Axell relaxed a fraction. He had her hooked. He just needed to reel her in. He cringed mentally at the fishing reference. He’d have to remember he was lousy at fishing, and Maya was more intelligent than any fish, but he would win, whatever the cost.

“If you’re feeling well enough, we can go down to the courthouse for the license tomorrow.” With this suggestion, he called the signals for a touchdown run. She didn’t stand a chance against a planned offensive, and he played with a home field advantage.

“It will take a few days to meet the requirements and line up the preacher’s time...” Axell glanced at her speculatively. “Constance and I attend church on Sundays. Will that be a problem for you?”

Maya grimaced and tugged at the purple strand of her hair. “And I thought I was the insane one around here.”

Axell held his breath, but she fell for his setup.

She shrugged. “Matty and I haven’t gone because we have no clothes and no transportation. Church isn’t a problem. Don’t sweat the small stuff. It’s the big stuff that worries me. Isn’t a license a little premature?”

“A license isn’t a permanent thing. We can always tear it up.”

She looked doubtful but didn’t argue, as usual.

With the knowledge that he had her trapped, relief flowed through Axell’s veins. In celebratory triumph, he leaned over and kissed Maya’s worried frown. It felt so right, he let adrenaline overrule caution and transferred the kiss to her lips.

Mistake. Hot blood shot downward so fast his brain bubbled air and all intelligence fled. Taking advantage of the easy access supplied by her surprised intake of breath, Axell indulged in the orange-juice sweetness of Maya’s mouth. When her tongue hesitantly caressed his, Axell nearly tumbled into the bed with her. Lust had damned well never steered his course before. Not in years, anyway.

Light-headed, he shoved his hands against the pillow and reluctantly peeled his mouth from hers. He wanted another sample. He didn’t have that right yet.

Propping himself up with one hand, Axell brushed the wayward strand of purple from her forehead and watched Maya warily.
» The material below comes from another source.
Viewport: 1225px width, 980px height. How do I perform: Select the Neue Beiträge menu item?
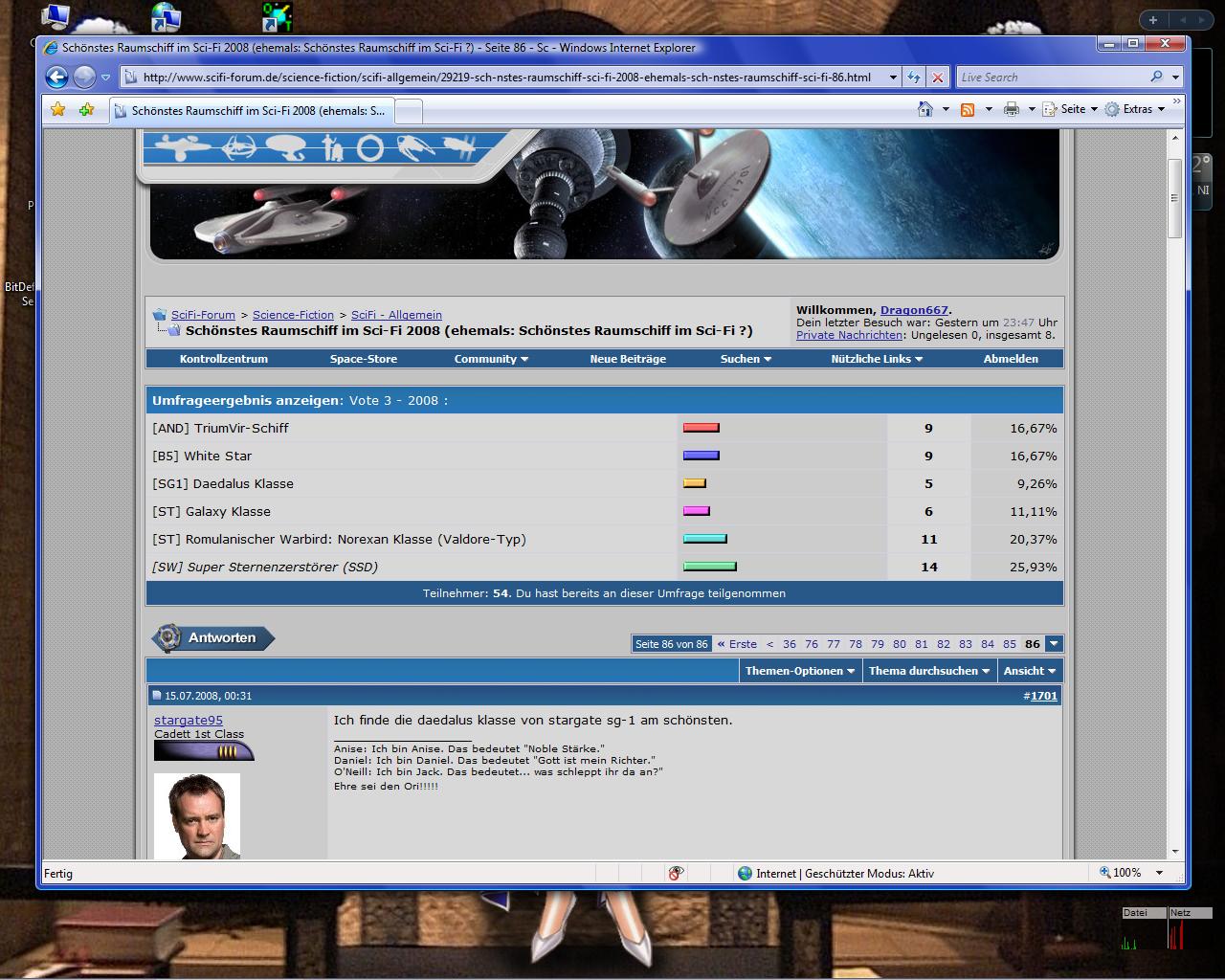pos(628,359)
She seemed more bemused than affronted as she stared back at him.

“I’m sorry, I...” Axell halted his automatic apology when Maya’s lips quirked upward and her eyes crinkled in the corners. She had the most damnable way of laughing at him. “I take that back. I’m not sorry in the least,” he said dryly. “And I don’t think I’m ready to hear your comments either.”

“You definitely haven’t lost your Prince Charming status yet,” she admitted. “I’ve been feeling like one of those bedraggled mice Muldoon presents for my approval. Treating me like Cinderella isn’t hurting your cause at all.”

Axell nodded, afraid to admit his overwhelming relief. The next few months would be pure torture, but if she accepted his proposal, he could exist on those amazing kisses for a while. He needed another, just to prove it hadn’t been a fluke, but he knew better than to press his luck.

“Just don’t paint any fairy tales in your head,” he warned, pushing himself upright and out of reach of temptation. “I’m no good at flowers and romantic dinners. I spend twelve- and fourteen-hour days at the restaurant. This is no picnic we’re embarking on.”

The warning helped. As Maya watched Axell stride out, once more the assertive businessman, she understood her place in this “relationship” a little better. She really and truly would be his live-in convenience, someone to keep the children’s schedules organized, to keep his personal life in order, to give him sex on demand. She had a sneaking suspicion she might manage that last, but she already knew she’d be a failure at the rest. Organization was not one of her stronger qualities.

With a tear in her eye from the devastating tenderness of his kiss, she wondered if one out of three would count, because he was offering almost everything she had ever dreamed of, and she had a hard time not believing in her dreams.